### EXERCISE MATERIAL ###

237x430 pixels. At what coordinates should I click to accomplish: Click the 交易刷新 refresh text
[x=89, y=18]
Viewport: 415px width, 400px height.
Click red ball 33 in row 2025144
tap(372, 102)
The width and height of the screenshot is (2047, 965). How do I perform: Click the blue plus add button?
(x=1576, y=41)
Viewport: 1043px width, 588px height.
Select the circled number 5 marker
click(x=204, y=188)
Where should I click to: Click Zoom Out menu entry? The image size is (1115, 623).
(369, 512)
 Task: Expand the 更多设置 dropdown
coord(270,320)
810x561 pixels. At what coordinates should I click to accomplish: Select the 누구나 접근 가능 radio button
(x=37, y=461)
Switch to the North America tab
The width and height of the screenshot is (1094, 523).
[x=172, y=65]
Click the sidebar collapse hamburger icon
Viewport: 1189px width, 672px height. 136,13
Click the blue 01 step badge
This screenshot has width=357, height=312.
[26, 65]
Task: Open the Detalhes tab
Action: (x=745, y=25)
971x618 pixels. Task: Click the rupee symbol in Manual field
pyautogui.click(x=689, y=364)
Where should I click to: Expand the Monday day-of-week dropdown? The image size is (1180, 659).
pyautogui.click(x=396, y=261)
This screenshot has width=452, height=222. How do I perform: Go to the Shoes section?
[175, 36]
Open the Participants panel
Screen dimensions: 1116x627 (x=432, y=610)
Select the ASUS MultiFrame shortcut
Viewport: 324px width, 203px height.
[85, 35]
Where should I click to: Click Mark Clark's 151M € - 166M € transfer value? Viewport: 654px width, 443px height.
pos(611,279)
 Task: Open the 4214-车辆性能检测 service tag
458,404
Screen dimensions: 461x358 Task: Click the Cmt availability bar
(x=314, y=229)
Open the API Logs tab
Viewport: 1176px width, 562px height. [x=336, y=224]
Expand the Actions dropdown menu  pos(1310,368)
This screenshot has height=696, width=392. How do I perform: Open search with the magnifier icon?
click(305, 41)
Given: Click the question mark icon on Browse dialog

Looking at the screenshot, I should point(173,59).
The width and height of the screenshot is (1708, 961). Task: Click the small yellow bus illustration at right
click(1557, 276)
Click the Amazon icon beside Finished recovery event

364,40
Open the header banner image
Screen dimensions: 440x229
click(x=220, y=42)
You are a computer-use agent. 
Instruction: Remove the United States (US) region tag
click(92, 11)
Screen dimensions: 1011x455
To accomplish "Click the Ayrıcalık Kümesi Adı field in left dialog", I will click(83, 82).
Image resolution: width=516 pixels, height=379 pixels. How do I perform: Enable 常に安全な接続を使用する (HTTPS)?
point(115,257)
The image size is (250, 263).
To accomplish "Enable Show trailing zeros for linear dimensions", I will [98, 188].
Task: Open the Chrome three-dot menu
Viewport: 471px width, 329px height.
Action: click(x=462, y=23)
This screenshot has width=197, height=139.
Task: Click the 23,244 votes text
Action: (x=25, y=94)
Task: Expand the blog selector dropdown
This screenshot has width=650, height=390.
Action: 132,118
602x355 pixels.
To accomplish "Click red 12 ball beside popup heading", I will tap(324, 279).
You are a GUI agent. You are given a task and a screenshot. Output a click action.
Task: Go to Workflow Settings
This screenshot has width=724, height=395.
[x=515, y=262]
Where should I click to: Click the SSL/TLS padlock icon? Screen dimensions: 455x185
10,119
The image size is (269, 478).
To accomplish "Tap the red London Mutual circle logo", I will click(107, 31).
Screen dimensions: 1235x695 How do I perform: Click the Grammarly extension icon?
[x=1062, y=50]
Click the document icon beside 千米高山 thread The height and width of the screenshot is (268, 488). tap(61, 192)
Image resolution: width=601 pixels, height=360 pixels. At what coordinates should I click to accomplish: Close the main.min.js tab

###

Copy the lines from the one containing "Screen dimensions: 1011x455" through the end of the lines, reproducing them exactly.

Screen dimensions: 1011x455
To accomplish "Click the Ayrıcalık Kümesi Adı field in left dialog", I will click(83, 82).
Image resolution: width=516 pixels, height=379 pixels. How do I perform: Enable 常に安全な接続を使用する (HTTPS)?
point(115,257)
The image size is (250, 263).
To accomplish "Enable Show trailing zeros for linear dimensions", I will [98, 188].
Task: Open the Chrome three-dot menu
Viewport: 471px width, 329px height.
Action: click(x=462, y=23)
This screenshot has width=197, height=139.
Task: Click the 23,244 votes text
Action: (x=25, y=94)
Task: Expand the blog selector dropdown
This screenshot has width=650, height=390.
Action: 132,118
602x355 pixels.
To accomplish "Click red 12 ball beside popup heading", I will tap(324, 279).
You are a GUI agent. You are given a task and a screenshot. Output a click action.
Task: Go to Workflow Settings
This screenshot has width=724, height=395.
[x=515, y=262]
Where should I click to: Click the SSL/TLS padlock icon? Screen dimensions: 455x185
10,119
The image size is (269, 478).
To accomplish "Tap the red London Mutual circle logo", I will click(107, 31).
Screen dimensions: 1235x695 How do I perform: Click the Grammarly extension icon?
[x=1062, y=50]
Click the document icon beside 千米高山 thread The height and width of the screenshot is (268, 488). tap(61, 192)
Image resolution: width=601 pixels, height=360 pixels. At what coordinates should I click to accomplish: Close the main.min.js tab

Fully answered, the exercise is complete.